После раннего ужина Нейт показал мне окрестности – провез по местам, где вырос: мимо бейсбольного поля Малой лиги, средней школы, старшей школы и дома его бывшей девушки. Он даже показал мне дерево, на стволе которого вырезал надпись: «НЕЙТ ЛЮБИТ СТЕЙСИ». Всего пару недель спустя он перечеркал ее карманным ножом. Стейси, как оказалось, не любила Нейта. Ему было двенадцать, и он был уязвлен.
После экскурсии по окрестностям Нейт дал мне урок вождения. Я вела не то чтобы ужасно, но и не то чтобы хорошо. Ехала на маленькой скорости – до лимита еще оставалось добрых пятнадцать миль в час – и держалась в стороне от главных дорог. Такими темпами я сяду за руль своей машины годам к тридцати пяти.
Остаток вечера мы смотрели старые рождественские фильмы, такие как «Белое Рождество» и «Эта прекрасная жизнь». Я радовалась, как ребенок, когда начался «Один дома» и Нейт признался, что не видел этого фильма. Я заставила посмотреть его со мной. На некоторых сценах он смеялся.

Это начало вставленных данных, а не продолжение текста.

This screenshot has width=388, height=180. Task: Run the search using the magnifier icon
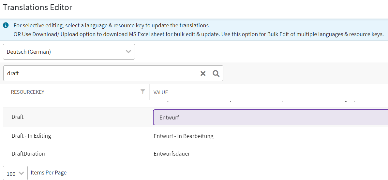pyautogui.click(x=216, y=74)
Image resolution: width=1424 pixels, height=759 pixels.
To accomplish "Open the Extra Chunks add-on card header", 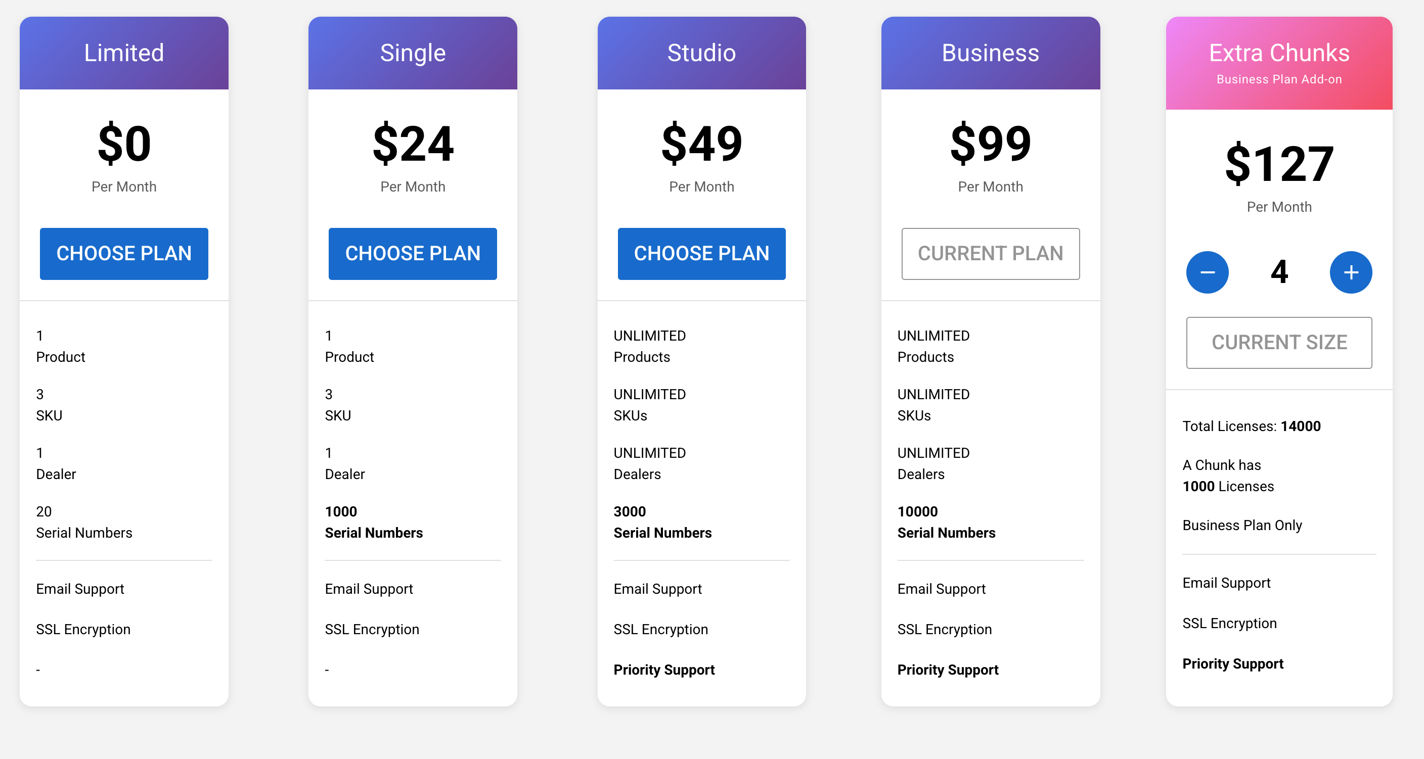I will (x=1279, y=52).
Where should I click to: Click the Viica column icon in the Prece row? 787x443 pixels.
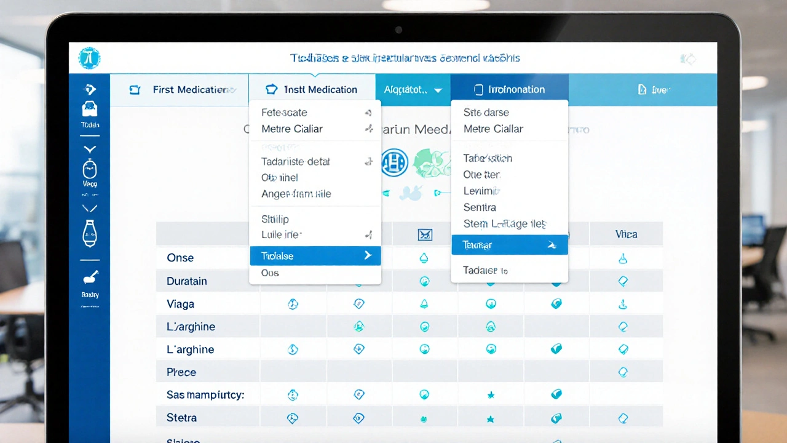click(x=622, y=372)
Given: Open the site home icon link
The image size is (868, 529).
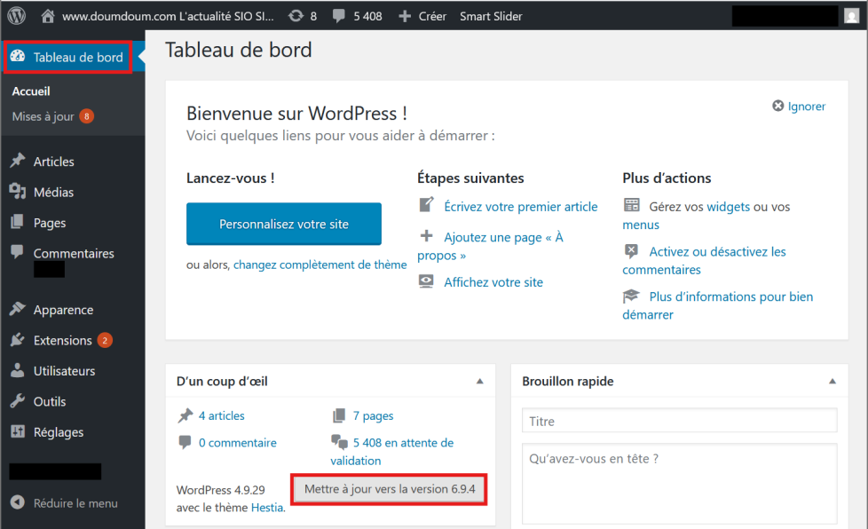Looking at the screenshot, I should 48,16.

Почти в полночь мы остаемся в гостиной одни. Нейт приносит дрова из поленницы в углу и разжигает камин. Он садится на пол напротив камина, прислонившись к краю дивана, а я устраиваюсь у него между ног. Тепло от огня идет прямо на нас.
– Спасибо, – шепчу я, обвив руками обнимающие меня руки Нейта, и, опустив голову, целую его кожу.
– За что? – тоже шепотом спрашивает он.
– За то, что подарил мне… сегодняшний день, за эту поездку, за… время, проведенное с тобой. Никаким Багамам не сравниться с таким празднованием Дня благодарения. Я даже позабыла о продаже моего дома. – Вот честно, за сегодняшний день я ни разу не вспомнила об этом и сейчас не чувствую той боли, которую испытала, услышав новость от родителей.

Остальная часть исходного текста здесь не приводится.